* What is expected
Copy every line of the material below without changing a single character.

— begin Extracted material —

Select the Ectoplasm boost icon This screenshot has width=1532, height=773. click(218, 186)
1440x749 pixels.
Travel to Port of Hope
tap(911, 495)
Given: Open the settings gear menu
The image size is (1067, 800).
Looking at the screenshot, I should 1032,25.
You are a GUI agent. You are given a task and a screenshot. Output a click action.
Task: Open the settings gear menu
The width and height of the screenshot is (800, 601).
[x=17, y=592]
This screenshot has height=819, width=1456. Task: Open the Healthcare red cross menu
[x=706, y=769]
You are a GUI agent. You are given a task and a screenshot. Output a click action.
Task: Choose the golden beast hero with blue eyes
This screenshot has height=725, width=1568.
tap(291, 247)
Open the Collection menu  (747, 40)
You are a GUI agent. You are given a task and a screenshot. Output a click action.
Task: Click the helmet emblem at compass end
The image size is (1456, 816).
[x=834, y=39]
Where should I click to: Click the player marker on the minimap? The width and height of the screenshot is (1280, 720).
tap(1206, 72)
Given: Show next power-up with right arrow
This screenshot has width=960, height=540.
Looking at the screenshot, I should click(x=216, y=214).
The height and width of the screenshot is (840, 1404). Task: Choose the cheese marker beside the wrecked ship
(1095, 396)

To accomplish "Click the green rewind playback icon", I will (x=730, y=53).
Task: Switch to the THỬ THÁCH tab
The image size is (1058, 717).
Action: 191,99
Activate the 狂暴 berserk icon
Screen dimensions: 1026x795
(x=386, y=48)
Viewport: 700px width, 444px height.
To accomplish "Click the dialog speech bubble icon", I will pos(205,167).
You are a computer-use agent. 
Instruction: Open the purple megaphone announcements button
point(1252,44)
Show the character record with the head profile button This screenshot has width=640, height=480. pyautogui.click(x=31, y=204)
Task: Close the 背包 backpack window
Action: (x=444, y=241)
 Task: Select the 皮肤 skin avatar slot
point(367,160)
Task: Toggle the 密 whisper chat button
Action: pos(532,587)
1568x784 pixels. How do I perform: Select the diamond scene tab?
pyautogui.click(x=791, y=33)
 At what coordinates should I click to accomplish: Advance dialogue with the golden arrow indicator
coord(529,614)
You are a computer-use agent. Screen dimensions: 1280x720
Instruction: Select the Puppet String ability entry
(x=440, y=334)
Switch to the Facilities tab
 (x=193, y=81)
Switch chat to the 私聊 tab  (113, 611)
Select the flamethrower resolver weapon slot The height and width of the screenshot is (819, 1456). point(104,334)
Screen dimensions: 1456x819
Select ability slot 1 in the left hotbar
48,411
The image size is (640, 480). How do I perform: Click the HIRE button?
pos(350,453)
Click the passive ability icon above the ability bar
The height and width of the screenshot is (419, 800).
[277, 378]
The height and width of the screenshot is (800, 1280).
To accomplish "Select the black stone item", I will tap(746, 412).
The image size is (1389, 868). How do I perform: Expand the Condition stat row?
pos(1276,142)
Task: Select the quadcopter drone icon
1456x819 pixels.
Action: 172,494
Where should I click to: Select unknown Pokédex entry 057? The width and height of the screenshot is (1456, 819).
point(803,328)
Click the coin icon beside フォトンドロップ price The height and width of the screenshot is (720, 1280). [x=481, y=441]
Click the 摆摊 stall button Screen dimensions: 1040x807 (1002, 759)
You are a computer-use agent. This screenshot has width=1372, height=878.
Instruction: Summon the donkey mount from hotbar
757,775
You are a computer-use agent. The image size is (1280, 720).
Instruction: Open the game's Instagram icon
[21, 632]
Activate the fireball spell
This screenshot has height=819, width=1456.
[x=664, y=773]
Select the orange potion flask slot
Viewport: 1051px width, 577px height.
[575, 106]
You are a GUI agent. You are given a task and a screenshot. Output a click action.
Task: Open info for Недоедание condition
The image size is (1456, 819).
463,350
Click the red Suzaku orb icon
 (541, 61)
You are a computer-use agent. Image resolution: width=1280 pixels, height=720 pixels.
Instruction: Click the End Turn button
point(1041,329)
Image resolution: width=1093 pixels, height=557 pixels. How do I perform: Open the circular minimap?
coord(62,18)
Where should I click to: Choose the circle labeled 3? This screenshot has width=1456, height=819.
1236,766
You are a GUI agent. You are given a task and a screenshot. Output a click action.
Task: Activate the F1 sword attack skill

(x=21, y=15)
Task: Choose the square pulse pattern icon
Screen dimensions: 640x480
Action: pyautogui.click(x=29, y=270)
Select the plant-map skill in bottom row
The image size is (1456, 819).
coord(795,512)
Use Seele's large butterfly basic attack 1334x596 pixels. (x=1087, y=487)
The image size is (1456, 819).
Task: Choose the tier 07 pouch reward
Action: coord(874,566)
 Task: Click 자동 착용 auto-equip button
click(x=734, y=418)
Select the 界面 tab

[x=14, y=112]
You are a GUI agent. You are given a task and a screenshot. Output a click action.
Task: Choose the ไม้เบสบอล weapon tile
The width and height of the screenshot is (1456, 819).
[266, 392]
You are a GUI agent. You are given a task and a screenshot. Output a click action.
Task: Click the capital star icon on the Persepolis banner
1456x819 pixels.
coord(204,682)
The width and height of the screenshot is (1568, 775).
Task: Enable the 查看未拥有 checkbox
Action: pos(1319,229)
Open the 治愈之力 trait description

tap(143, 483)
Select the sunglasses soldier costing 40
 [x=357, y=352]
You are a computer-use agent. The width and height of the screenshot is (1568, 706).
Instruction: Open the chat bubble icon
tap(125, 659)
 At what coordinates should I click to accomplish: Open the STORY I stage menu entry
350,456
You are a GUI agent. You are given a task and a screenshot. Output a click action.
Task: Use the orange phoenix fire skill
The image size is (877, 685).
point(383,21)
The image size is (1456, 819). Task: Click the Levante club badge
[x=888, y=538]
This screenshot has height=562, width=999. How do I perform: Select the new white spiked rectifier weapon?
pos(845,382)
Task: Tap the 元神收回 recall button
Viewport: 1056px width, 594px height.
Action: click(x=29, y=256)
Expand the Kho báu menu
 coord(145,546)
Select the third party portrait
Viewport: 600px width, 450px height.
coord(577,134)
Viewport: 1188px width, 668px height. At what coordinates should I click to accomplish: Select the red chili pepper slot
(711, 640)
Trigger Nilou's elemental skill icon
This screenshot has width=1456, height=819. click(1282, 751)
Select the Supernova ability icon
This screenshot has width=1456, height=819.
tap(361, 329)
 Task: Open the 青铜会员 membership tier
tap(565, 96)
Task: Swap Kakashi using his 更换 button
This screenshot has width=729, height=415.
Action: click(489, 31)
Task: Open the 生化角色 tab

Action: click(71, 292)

— end Extracted material —

* Solution
Select the Ectoplasm boost icon This screenshot has width=1532, height=773. click(218, 186)
1440x749 pixels.
Travel to Port of Hope
tap(911, 495)
Given: Open the settings gear menu
The image size is (1067, 800).
Looking at the screenshot, I should 1032,25.
You are a GUI agent. You are given a task and a screenshot. Output a click action.
Task: Open the settings gear menu
The width and height of the screenshot is (800, 601).
[x=17, y=592]
This screenshot has height=819, width=1456. Task: Open the Healthcare red cross menu
[x=706, y=769]
You are a GUI agent. You are given a task and a screenshot. Output a click action.
Task: Choose the golden beast hero with blue eyes
This screenshot has height=725, width=1568.
tap(291, 247)
Open the Collection menu  (747, 40)
You are a GUI agent. You are given a task and a screenshot. Output a click action.
Task: Click the helmet emblem at compass end
The image size is (1456, 816).
[x=834, y=39]
Where should I click to: Click the player marker on the minimap? The width and height of the screenshot is (1280, 720).
tap(1206, 72)
Given: Show next power-up with right arrow
This screenshot has width=960, height=540.
Looking at the screenshot, I should click(x=216, y=214).
The height and width of the screenshot is (840, 1404). Task: Choose the cheese marker beside the wrecked ship
(1095, 396)

To accomplish "Click the green rewind playback icon", I will (x=730, y=53).
Task: Switch to the THỬ THÁCH tab
The image size is (1058, 717).
Action: 191,99
Activate the 狂暴 berserk icon
Screen dimensions: 1026x795
(x=386, y=48)
Viewport: 700px width, 444px height.
To accomplish "Click the dialog speech bubble icon", I will pos(205,167).
You are a computer-use agent. 
Instruction: Open the purple megaphone announcements button
point(1252,44)
Show the character record with the head profile button This screenshot has width=640, height=480. pyautogui.click(x=31, y=204)
Task: Close the 背包 backpack window
Action: (x=444, y=241)
 Task: Select the 皮肤 skin avatar slot
point(367,160)
Task: Toggle the 密 whisper chat button
Action: pos(532,587)
1568x784 pixels. How do I perform: Select the diamond scene tab?
pyautogui.click(x=791, y=33)
 At what coordinates should I click to accomplish: Advance dialogue with the golden arrow indicator
coord(529,614)
You are a computer-use agent. Screen dimensions: 1280x720
Instruction: Select the Puppet String ability entry
(x=440, y=334)
Switch to the Facilities tab
 (x=193, y=81)
Switch chat to the 私聊 tab  (113, 611)
Select the flamethrower resolver weapon slot The height and width of the screenshot is (819, 1456). point(104,334)
Screen dimensions: 1456x819
Select ability slot 1 in the left hotbar
48,411
The image size is (640, 480). How do I perform: Click the HIRE button?
pos(350,453)
Click the passive ability icon above the ability bar
The height and width of the screenshot is (419, 800).
[277, 378]
The height and width of the screenshot is (800, 1280).
To accomplish "Select the black stone item", I will tap(746, 412).
The image size is (1389, 868). How do I perform: Expand the Condition stat row?
pos(1276,142)
Task: Select the quadcopter drone icon
1456x819 pixels.
Action: 172,494
Where should I click to: Select unknown Pokédex entry 057? The width and height of the screenshot is (1456, 819).
point(803,328)
Click the coin icon beside フォトンドロップ price The height and width of the screenshot is (720, 1280). [x=481, y=441]
Click the 摆摊 stall button Screen dimensions: 1040x807 (1002, 759)
You are a computer-use agent. This screenshot has width=1372, height=878.
Instruction: Summon the donkey mount from hotbar
757,775
You are a computer-use agent. The image size is (1280, 720).
Instruction: Open the game's Instagram icon
[21, 632]
Activate the fireball spell
This screenshot has height=819, width=1456.
[x=664, y=773]
Select the orange potion flask slot
Viewport: 1051px width, 577px height.
[575, 106]
You are a GUI agent. You are given a task and a screenshot. Output a click action.
Task: Open info for Недоедание condition
The image size is (1456, 819).
463,350
Click the red Suzaku orb icon
 (541, 61)
You are a computer-use agent. Image resolution: width=1280 pixels, height=720 pixels.
Instruction: Click the End Turn button
point(1041,329)
Image resolution: width=1093 pixels, height=557 pixels. How do I perform: Open the circular minimap?
coord(62,18)
Where should I click to: Choose the circle labeled 3? This screenshot has width=1456, height=819.
1236,766
You are a GUI agent. You are given a task and a screenshot. Output a click action.
Task: Activate the F1 sword attack skill

(x=21, y=15)
Task: Choose the square pulse pattern icon
Screen dimensions: 640x480
Action: pyautogui.click(x=29, y=270)
Select the plant-map skill in bottom row
The image size is (1456, 819).
coord(795,512)
Use Seele's large butterfly basic attack 1334x596 pixels. (x=1087, y=487)
The image size is (1456, 819).
Task: Choose the tier 07 pouch reward
Action: coord(874,566)
 Task: Click 자동 착용 auto-equip button
click(x=734, y=418)
Select the 界面 tab

[x=14, y=112]
You are a GUI agent. You are given a task and a screenshot. Output a click action.
Task: Choose the ไม้เบสบอล weapon tile
The width and height of the screenshot is (1456, 819).
[266, 392]
You are a GUI agent. You are given a task and a screenshot. Output a click action.
Task: Click the capital star icon on the Persepolis banner
1456x819 pixels.
coord(204,682)
The width and height of the screenshot is (1568, 775).
Task: Enable the 查看未拥有 checkbox
Action: pos(1319,229)
Open the 治愈之力 trait description

tap(143, 483)
Select the sunglasses soldier costing 40
 [x=357, y=352]
You are a computer-use agent. The width and height of the screenshot is (1568, 706).
Instruction: Open the chat bubble icon
tap(125, 659)
 At what coordinates should I click to accomplish: Open the STORY I stage menu entry
350,456
You are a GUI agent. You are given a task and a screenshot. Output a click action.
Task: Use the orange phoenix fire skill
The image size is (877, 685).
point(383,21)
The image size is (1456, 819). Task: Click the Levante club badge
[x=888, y=538]
This screenshot has height=562, width=999. How do I perform: Select the new white spiked rectifier weapon?
pos(845,382)
Task: Tap the 元神收回 recall button
Viewport: 1056px width, 594px height.
Action: click(x=29, y=256)
Expand the Kho báu menu
 coord(145,546)
Select the third party portrait
Viewport: 600px width, 450px height.
coord(577,134)
Viewport: 1188px width, 668px height. At what coordinates should I click to accomplish: Select the red chili pepper slot
(711, 640)
Trigger Nilou's elemental skill icon
This screenshot has width=1456, height=819. click(1282, 751)
Select the Supernova ability icon
This screenshot has width=1456, height=819.
tap(361, 329)
 Task: Open the 青铜会员 membership tier
tap(565, 96)
Task: Swap Kakashi using his 更换 button
This screenshot has width=729, height=415.
Action: click(489, 31)
Task: Open the 生化角色 tab

Action: click(71, 292)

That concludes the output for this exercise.